La curva de inflexión en la obra de este cineasta se produce en "La carrera del siglo". Un mundo grotesco buscó preponderancia obteniéndola cada vez con mayor intensidad conforme se desarrollaba su filmografía posterior. Panteras rosas, guateques estrambóticos y guerras ridículas convirtieron las maravillosas "Desayuno con diamantes" y "Días de vino y rosas" en un recuerdo. Audrey Hepburn y Lee Remick cedieron paso a Peter Sellers, Dick Shawn o James Coburn.
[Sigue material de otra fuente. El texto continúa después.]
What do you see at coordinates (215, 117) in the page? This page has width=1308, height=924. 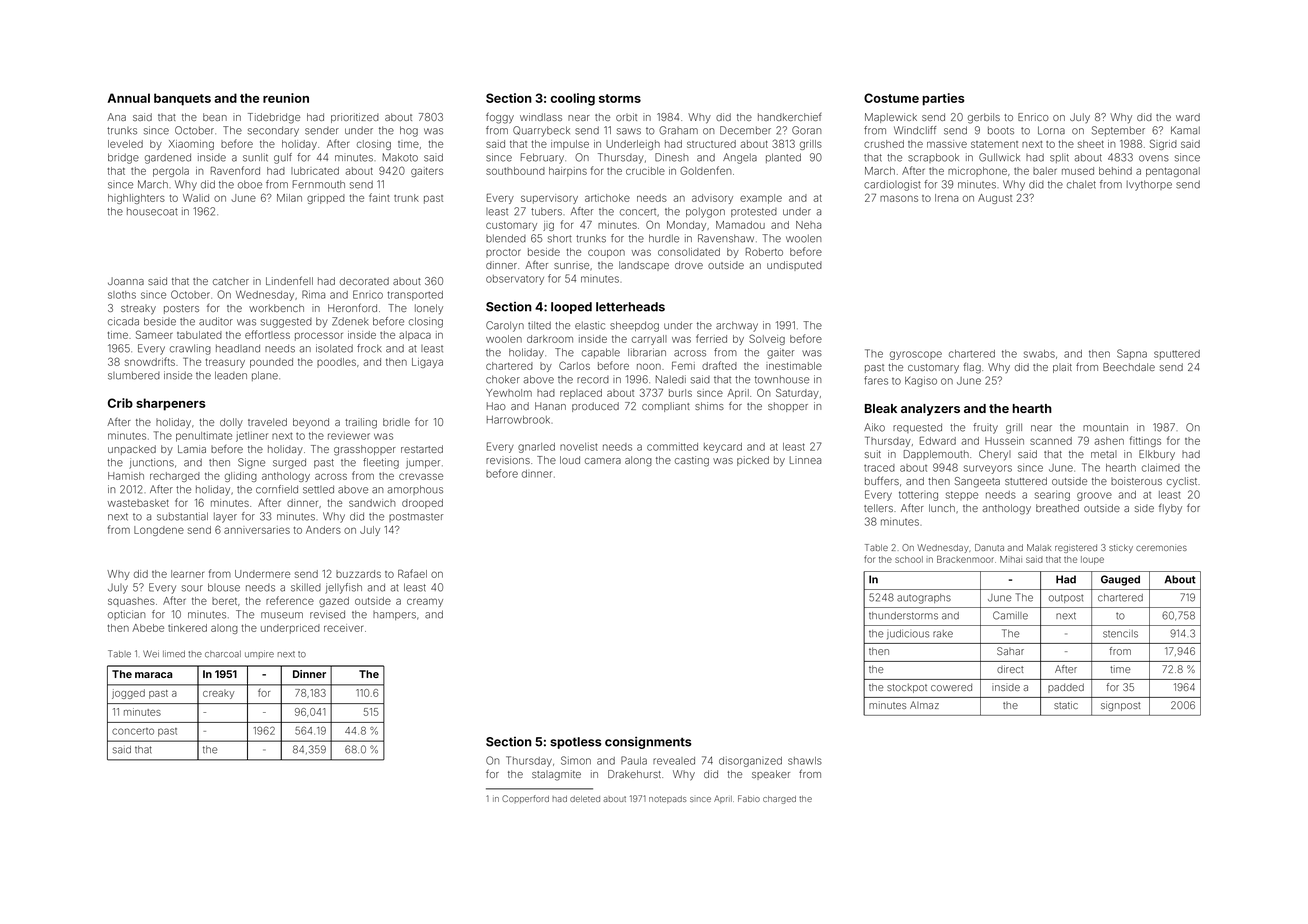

Algunos años despues Edwards creyó ver en Julie Andrews una posibilidad de hacer algo distinto de las insufribles panteras, el terrible inspector Clouseau (Peter Sellers fue grande con Kubrick e inaguantable con Edwards) . El espíritu de los 60 se había esfumado sin remedio. B.E. quedó en caricatura de si mismo y el pálpito de su cine ya no volvió a existir. Malos vientos corrieron - ahora braman horrísonos porque Eolo ha abiero el odre de par en par - para tipos como el cineasta que nos ha dejado. El cine americano actual (y el de hace más de 10 años por lo menos) desprecia cuanto hombres como él dieron a conocer como virtudes y hallazgos en sus mejores días. Hoy la comedia americana suele ser el caca-culo-pedo-pis en universidades e institutos poblados por subnormales.